▶ _ACTION ITEM_
Could you write out the records below exactly, without omitting a line?
::::::
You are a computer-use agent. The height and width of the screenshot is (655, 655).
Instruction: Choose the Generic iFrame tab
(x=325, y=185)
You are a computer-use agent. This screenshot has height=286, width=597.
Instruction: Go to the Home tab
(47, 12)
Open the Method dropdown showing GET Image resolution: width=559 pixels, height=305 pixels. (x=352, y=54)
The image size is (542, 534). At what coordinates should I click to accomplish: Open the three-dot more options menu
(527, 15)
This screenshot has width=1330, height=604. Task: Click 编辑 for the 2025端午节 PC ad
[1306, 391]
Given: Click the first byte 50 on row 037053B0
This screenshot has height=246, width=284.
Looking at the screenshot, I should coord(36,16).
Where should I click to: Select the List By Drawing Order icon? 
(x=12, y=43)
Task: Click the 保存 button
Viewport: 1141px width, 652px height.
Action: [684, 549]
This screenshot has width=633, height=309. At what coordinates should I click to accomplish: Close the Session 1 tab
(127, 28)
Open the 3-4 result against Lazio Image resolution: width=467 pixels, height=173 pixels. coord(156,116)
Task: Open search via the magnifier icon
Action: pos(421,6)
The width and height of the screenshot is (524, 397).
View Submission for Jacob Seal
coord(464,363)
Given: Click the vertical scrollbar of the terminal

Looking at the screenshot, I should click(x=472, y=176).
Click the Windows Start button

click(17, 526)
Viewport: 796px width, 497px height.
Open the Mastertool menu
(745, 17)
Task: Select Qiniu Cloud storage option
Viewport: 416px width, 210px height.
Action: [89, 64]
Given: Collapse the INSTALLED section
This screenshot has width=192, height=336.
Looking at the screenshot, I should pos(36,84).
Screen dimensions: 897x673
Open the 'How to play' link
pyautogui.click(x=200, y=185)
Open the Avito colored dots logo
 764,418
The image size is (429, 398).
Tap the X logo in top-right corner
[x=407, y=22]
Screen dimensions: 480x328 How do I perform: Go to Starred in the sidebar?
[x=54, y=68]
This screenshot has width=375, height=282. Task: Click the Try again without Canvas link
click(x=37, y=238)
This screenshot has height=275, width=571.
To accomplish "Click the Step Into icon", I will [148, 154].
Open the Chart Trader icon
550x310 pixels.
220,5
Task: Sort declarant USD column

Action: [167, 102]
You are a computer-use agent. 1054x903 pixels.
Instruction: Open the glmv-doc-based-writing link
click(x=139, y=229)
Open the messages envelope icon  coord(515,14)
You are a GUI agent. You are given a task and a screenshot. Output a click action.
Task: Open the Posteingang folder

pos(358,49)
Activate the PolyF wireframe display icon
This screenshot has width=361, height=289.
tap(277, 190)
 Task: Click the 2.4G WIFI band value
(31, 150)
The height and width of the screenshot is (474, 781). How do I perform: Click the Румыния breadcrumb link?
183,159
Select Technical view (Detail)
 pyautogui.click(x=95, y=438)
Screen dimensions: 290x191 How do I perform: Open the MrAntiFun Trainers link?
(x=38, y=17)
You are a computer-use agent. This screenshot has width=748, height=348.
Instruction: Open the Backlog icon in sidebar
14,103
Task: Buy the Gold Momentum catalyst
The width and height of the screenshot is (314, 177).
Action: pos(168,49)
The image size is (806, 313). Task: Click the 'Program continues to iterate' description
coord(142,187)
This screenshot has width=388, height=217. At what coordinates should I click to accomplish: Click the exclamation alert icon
::::::
▶ _EXPECTED ANSWER_
You are a computer-use agent. The height and width of the screenshot is (655, 655).
Instruction: Choose the Generic iFrame tab
(x=325, y=185)
You are a computer-use agent. This screenshot has height=286, width=597.
Instruction: Go to the Home tab
(47, 12)
Open the Method dropdown showing GET Image resolution: width=559 pixels, height=305 pixels. (x=352, y=54)
The image size is (542, 534). At what coordinates should I click to accomplish: Open the three-dot more options menu
(527, 15)
This screenshot has width=1330, height=604. Task: Click 编辑 for the 2025端午节 PC ad
[1306, 391]
Given: Click the first byte 50 on row 037053B0
This screenshot has height=246, width=284.
Looking at the screenshot, I should coord(36,16).
Where should I click to: Select the List By Drawing Order icon? 
(x=12, y=43)
Task: Click the 保存 button
Viewport: 1141px width, 652px height.
Action: [684, 549]
This screenshot has width=633, height=309. At what coordinates should I click to accomplish: Close the Session 1 tab
(127, 28)
Open the 3-4 result against Lazio Image resolution: width=467 pixels, height=173 pixels. coord(156,116)
Task: Open search via the magnifier icon
Action: pos(421,6)
The width and height of the screenshot is (524, 397).
View Submission for Jacob Seal
coord(464,363)
Given: Click the vertical scrollbar of the terminal

Looking at the screenshot, I should click(x=472, y=176).
Click the Windows Start button

click(17, 526)
Viewport: 796px width, 497px height.
Open the Mastertool menu
(745, 17)
Task: Select Qiniu Cloud storage option
Viewport: 416px width, 210px height.
Action: [89, 64]
Given: Collapse the INSTALLED section
This screenshot has width=192, height=336.
Looking at the screenshot, I should pos(36,84).
Screen dimensions: 897x673
Open the 'How to play' link
pyautogui.click(x=200, y=185)
Open the Avito colored dots logo
 764,418
The image size is (429, 398).
Tap the X logo in top-right corner
[x=407, y=22]
Screen dimensions: 480x328 How do I perform: Go to Starred in the sidebar?
[x=54, y=68]
This screenshot has width=375, height=282. Task: Click the Try again without Canvas link
click(x=37, y=238)
This screenshot has height=275, width=571.
To accomplish "Click the Step Into icon", I will [148, 154].
Open the Chart Trader icon
550x310 pixels.
220,5
Task: Sort declarant USD column

Action: [167, 102]
You are a computer-use agent. 1054x903 pixels.
Instruction: Open the glmv-doc-based-writing link
click(x=139, y=229)
Open the messages envelope icon  coord(515,14)
You are a GUI agent. You are given a task and a screenshot. Output a click action.
Task: Open the Posteingang folder

pos(358,49)
Activate the PolyF wireframe display icon
This screenshot has width=361, height=289.
tap(277, 190)
 Task: Click the 2.4G WIFI band value
(31, 150)
The height and width of the screenshot is (474, 781). How do I perform: Click the Румыния breadcrumb link?
183,159
Select Technical view (Detail)
 pyautogui.click(x=95, y=438)
Screen dimensions: 290x191 How do I perform: Open the MrAntiFun Trainers link?
(x=38, y=17)
You are a computer-use agent. This screenshot has width=748, height=348.
Instruction: Open the Backlog icon in sidebar
14,103
Task: Buy the Gold Momentum catalyst
The width and height of the screenshot is (314, 177).
Action: pos(168,49)
The image size is (806, 313). Task: Click the 'Program continues to iterate' description
coord(142,187)
This screenshot has width=388, height=217. At what coordinates should I click to accomplish: Click the exclamation alert icon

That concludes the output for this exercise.